### Input data ###
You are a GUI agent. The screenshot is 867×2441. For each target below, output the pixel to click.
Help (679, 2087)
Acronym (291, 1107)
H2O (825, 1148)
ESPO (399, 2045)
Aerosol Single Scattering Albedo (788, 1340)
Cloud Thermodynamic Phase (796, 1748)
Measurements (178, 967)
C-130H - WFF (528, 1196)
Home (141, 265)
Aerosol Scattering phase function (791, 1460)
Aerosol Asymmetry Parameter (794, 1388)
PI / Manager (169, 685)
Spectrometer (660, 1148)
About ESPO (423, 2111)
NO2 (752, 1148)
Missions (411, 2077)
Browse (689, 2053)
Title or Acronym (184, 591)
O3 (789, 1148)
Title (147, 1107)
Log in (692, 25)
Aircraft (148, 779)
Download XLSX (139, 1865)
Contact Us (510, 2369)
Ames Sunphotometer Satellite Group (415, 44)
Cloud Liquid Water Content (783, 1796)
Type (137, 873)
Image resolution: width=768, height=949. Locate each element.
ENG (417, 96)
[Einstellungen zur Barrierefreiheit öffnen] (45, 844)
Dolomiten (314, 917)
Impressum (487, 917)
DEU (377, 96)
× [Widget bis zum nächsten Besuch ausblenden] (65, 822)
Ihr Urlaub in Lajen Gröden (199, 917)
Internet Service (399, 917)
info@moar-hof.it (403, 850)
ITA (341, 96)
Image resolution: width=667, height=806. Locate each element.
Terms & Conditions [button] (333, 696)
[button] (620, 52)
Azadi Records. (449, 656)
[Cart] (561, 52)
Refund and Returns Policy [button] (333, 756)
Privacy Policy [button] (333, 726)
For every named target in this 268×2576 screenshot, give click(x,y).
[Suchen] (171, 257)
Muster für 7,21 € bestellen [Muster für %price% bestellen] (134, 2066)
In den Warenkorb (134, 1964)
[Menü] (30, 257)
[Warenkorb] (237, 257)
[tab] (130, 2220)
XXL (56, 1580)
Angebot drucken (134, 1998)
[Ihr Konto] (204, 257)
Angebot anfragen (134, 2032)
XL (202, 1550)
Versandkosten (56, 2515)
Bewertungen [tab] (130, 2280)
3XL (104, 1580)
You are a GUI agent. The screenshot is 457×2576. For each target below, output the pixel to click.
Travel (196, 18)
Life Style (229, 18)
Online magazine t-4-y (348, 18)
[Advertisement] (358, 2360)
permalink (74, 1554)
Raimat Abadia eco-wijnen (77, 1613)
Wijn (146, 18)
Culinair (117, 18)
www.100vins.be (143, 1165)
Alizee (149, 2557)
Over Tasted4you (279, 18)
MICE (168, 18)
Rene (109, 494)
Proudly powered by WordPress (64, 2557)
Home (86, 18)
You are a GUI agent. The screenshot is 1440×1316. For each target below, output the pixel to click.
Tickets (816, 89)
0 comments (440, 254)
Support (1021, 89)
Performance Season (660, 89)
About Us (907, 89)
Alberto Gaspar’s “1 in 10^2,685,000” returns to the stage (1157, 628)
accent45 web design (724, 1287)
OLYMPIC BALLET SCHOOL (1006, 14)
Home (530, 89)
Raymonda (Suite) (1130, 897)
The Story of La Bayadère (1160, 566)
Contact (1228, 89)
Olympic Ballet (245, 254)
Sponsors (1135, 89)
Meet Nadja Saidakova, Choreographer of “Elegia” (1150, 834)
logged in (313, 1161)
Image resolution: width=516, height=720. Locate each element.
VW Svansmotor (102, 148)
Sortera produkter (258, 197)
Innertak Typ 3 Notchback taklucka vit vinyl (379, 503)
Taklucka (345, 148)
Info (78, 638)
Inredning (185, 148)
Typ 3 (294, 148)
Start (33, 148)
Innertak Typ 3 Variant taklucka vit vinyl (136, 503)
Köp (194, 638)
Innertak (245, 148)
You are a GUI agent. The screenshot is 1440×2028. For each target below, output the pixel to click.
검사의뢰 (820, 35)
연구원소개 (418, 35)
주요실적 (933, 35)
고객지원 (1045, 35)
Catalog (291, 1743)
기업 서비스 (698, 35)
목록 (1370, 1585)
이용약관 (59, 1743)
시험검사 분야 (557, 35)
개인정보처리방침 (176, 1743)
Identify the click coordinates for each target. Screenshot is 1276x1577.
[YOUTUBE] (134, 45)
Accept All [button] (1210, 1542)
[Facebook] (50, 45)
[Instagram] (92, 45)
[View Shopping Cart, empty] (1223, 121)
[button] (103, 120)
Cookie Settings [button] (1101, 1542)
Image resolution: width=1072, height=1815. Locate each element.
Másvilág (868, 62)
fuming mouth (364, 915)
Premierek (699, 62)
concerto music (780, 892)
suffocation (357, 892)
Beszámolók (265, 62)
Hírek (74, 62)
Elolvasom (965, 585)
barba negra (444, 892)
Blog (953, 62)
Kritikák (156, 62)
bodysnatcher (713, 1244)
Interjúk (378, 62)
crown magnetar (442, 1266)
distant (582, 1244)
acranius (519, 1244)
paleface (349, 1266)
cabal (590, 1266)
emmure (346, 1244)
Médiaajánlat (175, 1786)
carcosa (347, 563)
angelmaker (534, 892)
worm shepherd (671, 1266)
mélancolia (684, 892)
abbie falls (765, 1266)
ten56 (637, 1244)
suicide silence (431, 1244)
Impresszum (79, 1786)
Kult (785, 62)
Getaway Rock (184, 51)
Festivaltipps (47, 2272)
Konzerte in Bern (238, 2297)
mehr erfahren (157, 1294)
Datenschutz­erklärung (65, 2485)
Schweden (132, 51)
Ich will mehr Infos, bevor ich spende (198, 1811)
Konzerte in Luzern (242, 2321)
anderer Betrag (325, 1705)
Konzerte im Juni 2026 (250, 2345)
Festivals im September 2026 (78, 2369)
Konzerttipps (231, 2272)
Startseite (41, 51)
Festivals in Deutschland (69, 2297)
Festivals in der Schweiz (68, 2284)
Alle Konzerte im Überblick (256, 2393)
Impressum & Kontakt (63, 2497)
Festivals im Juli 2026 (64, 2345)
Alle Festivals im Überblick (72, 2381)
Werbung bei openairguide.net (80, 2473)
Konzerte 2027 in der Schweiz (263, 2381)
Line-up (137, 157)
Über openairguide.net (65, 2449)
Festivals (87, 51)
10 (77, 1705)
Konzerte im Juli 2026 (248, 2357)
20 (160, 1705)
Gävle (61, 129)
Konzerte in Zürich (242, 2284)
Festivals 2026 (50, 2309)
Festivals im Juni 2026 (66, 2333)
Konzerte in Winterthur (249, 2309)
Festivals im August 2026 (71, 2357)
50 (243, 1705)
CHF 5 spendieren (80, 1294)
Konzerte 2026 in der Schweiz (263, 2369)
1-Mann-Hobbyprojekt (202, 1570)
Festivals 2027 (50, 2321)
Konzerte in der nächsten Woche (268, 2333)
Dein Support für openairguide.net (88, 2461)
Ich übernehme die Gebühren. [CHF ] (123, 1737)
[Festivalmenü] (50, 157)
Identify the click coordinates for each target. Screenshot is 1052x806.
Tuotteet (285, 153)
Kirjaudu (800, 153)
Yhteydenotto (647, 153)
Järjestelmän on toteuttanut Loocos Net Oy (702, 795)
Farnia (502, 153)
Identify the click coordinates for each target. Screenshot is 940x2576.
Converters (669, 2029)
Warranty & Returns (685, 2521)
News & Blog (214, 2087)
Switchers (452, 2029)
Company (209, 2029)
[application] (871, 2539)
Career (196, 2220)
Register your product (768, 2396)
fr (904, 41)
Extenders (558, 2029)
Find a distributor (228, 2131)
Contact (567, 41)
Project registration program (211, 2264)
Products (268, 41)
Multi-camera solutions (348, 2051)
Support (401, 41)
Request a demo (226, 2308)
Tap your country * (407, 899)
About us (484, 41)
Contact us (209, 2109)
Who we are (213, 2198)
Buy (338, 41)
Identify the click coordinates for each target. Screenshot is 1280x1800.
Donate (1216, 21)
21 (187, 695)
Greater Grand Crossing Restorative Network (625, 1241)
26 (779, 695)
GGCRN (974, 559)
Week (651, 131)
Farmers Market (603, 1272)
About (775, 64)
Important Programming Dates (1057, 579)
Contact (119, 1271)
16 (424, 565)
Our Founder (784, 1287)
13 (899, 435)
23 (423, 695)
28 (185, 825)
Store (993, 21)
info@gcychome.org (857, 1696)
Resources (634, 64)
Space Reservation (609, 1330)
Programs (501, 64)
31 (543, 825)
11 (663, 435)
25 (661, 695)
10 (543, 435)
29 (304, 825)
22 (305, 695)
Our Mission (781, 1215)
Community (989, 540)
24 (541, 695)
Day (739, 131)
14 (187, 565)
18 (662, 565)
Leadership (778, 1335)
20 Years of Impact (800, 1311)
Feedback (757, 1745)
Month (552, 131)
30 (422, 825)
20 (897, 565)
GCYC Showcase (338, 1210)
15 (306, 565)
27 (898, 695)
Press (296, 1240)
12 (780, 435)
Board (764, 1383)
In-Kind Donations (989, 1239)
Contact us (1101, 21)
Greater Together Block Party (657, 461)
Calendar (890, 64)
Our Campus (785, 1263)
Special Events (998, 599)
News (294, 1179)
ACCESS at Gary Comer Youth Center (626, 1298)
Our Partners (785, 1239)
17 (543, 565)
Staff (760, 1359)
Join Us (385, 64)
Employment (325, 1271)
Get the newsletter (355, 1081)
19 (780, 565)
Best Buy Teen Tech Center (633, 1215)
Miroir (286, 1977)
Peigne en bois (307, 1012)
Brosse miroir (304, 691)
###
- [What you have to do]: Count the lines in the records above that contain the string "mehr" with the same capitalization, and reply with the number alone.

- [Response]: 2